Convencional em sua forma de filmar ruas movimentadas, transportes coletivos, escolas e celebrações, os planos abertos se sucedem como mosaicos, mas também se enamoram dos corpos e dos rostos mostrados em pequenas sequências intervalares entre uma pessoa entrevistada e outra. "Intervalo o tempo" talvez, como no poema que nomeia o filme, em que personagens narram em silêncio sua existência.

Achille Mbembe chamou a atenção, certa vez, para o "Afropolitanismo", como fenômeno de uma modernidade específica de certas cidades africanas e que descreveria uma "estilistíca, uma estética e uma certa poética do mundo. É uma maneira de ser no mundo que recusa, por princípio, toda forma de identidade vitimizadora, o que não significa que ela não tenha consciência das injustiças e da violência que a lei do mundo infringiu a esse continente e a seus habitantes" (p. 70, Áskesis). Escrevendo a partir de sua vivência em Johanesburgo, África do Sul, Mbembe considera ainda outras cidades sob tal categoria, como Abidjan, na Costa do Marfim e Dacar, no Senegal. Seriam cidades em que as heranças raciais e coloniais se imbricam de maneira singular com a economia, a política e a cultura em escalas locais e globais.

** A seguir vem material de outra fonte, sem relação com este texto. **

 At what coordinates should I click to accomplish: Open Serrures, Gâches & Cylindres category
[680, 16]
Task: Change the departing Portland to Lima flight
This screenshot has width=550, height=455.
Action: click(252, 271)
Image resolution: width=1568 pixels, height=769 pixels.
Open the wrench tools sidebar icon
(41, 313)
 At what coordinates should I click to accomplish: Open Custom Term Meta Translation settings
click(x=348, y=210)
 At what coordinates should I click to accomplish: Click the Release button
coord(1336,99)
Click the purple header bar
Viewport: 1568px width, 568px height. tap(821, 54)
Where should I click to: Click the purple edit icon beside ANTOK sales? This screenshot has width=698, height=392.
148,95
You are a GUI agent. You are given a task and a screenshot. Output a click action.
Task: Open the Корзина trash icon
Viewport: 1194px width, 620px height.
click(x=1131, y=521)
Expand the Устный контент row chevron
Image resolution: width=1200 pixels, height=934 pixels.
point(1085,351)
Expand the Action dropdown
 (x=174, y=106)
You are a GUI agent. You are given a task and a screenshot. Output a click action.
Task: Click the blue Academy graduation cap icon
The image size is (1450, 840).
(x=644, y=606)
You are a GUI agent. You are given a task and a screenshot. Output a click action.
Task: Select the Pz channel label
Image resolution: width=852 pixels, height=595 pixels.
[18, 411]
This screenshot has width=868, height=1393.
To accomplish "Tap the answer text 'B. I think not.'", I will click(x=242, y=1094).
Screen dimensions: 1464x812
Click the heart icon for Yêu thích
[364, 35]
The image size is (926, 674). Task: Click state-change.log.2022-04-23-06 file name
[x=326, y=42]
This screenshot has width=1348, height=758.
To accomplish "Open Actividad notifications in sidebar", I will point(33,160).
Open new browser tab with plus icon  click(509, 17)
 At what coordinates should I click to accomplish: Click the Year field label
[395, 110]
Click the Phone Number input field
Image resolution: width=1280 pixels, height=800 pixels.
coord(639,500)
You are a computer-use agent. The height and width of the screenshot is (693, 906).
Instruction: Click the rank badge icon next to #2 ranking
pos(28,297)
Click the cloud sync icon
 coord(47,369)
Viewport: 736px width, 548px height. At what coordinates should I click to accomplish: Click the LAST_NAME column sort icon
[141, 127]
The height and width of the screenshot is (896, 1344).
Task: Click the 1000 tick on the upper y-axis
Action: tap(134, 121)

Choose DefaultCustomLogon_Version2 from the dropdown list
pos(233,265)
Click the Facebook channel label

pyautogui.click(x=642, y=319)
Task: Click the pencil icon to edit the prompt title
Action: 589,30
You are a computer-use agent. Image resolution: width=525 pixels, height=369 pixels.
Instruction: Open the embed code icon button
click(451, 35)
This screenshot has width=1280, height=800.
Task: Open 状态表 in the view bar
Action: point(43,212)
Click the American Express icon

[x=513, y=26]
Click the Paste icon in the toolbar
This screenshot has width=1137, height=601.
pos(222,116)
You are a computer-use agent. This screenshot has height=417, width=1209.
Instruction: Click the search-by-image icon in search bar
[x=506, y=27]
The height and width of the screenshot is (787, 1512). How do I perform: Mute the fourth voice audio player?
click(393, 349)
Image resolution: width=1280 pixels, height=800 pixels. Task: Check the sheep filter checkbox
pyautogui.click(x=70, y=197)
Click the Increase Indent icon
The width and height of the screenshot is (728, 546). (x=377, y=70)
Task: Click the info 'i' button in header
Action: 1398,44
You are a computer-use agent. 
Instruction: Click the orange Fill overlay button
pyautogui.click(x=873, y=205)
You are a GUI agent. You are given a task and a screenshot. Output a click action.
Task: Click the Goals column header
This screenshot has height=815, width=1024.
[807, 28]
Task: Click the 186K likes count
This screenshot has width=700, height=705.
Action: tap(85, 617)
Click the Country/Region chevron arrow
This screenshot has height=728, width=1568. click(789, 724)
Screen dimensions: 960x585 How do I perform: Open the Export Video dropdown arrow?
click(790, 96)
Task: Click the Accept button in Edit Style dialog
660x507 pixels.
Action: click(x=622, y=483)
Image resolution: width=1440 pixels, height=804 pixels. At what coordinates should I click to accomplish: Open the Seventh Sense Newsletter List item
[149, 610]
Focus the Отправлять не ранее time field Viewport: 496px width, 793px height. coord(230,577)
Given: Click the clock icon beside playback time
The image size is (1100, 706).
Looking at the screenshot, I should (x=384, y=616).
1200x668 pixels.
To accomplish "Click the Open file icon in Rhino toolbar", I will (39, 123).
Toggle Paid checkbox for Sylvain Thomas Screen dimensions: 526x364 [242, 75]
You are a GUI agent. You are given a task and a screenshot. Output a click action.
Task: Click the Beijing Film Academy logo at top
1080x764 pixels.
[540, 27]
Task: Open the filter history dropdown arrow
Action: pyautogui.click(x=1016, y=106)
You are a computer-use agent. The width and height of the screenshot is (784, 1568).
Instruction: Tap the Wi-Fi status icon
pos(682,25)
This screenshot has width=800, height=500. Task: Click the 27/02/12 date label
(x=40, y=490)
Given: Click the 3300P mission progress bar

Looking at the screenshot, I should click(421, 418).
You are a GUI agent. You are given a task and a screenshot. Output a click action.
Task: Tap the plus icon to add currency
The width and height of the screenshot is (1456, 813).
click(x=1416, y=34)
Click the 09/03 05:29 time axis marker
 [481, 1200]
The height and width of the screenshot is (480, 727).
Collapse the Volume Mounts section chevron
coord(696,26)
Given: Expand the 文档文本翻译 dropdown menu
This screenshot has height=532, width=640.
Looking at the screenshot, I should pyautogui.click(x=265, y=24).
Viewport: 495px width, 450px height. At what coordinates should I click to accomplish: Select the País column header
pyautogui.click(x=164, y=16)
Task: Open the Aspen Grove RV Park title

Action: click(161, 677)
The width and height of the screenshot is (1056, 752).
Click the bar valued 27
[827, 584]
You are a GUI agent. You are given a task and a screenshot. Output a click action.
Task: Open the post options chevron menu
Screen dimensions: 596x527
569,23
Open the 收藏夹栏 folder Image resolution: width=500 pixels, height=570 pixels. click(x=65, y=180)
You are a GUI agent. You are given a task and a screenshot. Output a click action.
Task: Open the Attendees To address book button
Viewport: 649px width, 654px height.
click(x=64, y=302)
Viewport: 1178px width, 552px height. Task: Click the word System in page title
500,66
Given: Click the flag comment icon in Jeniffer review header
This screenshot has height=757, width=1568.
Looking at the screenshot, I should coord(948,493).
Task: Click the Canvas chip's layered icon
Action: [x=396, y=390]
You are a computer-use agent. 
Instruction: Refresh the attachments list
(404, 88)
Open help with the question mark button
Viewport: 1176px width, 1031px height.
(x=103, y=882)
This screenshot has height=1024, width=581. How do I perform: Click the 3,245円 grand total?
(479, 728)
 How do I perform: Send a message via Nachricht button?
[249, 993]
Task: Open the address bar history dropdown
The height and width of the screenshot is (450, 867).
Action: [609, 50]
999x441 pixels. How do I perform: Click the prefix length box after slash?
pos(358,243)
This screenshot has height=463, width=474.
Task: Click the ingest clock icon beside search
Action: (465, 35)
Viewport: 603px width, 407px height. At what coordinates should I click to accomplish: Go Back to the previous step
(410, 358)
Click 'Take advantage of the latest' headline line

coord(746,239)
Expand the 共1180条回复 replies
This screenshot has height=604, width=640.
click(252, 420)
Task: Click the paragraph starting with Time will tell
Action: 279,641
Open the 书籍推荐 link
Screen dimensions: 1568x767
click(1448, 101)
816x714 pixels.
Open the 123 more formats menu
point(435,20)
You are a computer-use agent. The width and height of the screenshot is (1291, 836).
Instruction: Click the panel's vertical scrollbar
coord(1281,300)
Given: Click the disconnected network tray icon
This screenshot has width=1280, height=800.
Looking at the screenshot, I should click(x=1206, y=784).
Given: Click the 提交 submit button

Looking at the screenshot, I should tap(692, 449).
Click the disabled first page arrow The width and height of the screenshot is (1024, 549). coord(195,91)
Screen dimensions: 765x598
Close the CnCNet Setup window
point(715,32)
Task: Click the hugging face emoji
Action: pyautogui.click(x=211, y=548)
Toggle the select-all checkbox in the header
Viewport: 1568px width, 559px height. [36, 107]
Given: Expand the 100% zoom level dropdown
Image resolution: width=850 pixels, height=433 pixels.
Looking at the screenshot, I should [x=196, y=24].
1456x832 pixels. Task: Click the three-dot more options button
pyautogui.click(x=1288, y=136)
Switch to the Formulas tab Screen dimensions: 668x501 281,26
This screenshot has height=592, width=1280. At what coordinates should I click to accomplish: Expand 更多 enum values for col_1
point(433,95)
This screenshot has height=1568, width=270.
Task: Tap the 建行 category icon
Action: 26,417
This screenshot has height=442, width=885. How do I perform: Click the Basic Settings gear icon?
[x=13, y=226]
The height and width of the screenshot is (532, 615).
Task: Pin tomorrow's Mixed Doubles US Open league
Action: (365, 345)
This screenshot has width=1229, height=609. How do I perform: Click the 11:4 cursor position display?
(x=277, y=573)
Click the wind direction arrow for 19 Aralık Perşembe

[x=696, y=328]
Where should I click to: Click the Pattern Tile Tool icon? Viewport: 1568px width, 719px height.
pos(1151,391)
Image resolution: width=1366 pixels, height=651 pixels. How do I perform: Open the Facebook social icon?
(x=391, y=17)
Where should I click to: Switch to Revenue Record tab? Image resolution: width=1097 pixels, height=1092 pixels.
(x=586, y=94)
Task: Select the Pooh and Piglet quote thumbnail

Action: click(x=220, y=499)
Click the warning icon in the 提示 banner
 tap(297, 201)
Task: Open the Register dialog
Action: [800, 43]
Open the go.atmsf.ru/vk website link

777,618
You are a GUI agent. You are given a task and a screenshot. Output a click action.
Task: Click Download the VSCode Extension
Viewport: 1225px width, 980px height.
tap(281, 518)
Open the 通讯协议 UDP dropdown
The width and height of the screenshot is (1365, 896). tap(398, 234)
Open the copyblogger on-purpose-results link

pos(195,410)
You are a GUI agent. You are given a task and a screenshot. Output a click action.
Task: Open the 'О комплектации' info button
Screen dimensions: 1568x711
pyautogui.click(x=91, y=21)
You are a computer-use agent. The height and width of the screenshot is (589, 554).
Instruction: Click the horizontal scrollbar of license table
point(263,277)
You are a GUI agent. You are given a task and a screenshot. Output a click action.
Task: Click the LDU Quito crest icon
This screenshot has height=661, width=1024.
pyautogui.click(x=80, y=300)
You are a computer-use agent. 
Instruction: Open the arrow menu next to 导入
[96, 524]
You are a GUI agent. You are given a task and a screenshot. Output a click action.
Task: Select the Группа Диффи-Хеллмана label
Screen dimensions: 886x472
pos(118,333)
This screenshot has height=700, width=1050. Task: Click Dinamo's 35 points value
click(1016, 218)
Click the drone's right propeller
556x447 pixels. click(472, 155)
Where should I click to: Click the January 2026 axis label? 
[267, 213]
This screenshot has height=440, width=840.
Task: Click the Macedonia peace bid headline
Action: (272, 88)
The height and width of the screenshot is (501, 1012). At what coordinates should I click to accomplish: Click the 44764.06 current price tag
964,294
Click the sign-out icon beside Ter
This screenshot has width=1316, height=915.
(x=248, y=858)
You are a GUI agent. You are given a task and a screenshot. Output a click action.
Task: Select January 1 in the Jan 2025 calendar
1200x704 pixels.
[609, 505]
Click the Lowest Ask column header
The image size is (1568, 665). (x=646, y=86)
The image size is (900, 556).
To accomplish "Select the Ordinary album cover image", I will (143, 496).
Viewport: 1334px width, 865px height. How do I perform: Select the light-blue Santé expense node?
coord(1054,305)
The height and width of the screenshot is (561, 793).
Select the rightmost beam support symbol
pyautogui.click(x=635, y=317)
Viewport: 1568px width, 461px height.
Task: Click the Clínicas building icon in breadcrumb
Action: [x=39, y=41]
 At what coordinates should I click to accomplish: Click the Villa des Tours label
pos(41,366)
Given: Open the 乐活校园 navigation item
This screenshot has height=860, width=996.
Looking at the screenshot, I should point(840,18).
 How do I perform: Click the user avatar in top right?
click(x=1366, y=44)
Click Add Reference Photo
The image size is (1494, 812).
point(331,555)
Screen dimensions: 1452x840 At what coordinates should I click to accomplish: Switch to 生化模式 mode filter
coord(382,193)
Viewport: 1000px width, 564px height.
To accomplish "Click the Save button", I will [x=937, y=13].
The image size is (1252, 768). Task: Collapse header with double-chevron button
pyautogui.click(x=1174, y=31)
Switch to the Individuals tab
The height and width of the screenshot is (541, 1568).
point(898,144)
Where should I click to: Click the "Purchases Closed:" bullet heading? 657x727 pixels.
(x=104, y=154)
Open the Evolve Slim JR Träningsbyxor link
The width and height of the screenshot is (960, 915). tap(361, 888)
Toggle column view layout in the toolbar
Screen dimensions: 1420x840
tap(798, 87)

Ao seguir as narrativas dos habitantes de Luanda, o sonho da nação como "comunidade imaginada" de destinos comuns e um passado compartilhado surge como fragmentos nas vozes de jovens, adultos e velhos. As doloridas feridas das guerras informam o movimento dos jovens rumo à capital e também os bairros e periferias cheios de pitanguinhas à crescer apenas na companhia um dos outros, enquanto os pais percorrem o centro da cidade em busca da sobrevivência. Num plano aberto e distante, muitos meninos e meninas a brincar entre si, se cuidando e se divertindo. Em outro, a jovem professora em frente à um quadro negro fixado em uma parede de barro explica a vontade de estudar das jovens e também das mulheres mais velhas, já com suas famílias formadas. A imbricação entre os tempos e os lugares cultiva amores e violências e faz o espectador se sentir familiar com o Afropolitanismo angolano.


Duas mulheres conversam em frente ao mar e à um grande barco sobre seus amores informais, chamados de "pesquisa". A música escolhida vem do outro lado do mar, um sonoro Pixinguinha à tocar "Carinhoso", pequena licença poética cruzando as ondas Afro-Atlânticas em uma cidade cheia de sons e estilos próprios, como o Kuduro e a Kizomba. As risadas e a cumplicidade entre ambas amigas parece encenada, como a própria mesa de plástico colocada na areia com um pano branco. Da composição aparentemente deslocada entre os planos médios, abertos e os close-ups, as duas mulheres seguem a conversar sem ligar para quem as filma. Filmam-se almas e matérias, sob ritmos de além e aquém mar. A "pesquisa" do amor não se detém. Nem nas dobras das conversas, nem sob a poesia no papel e menos ainda nas imagens que, oxalá, sigam crescendo.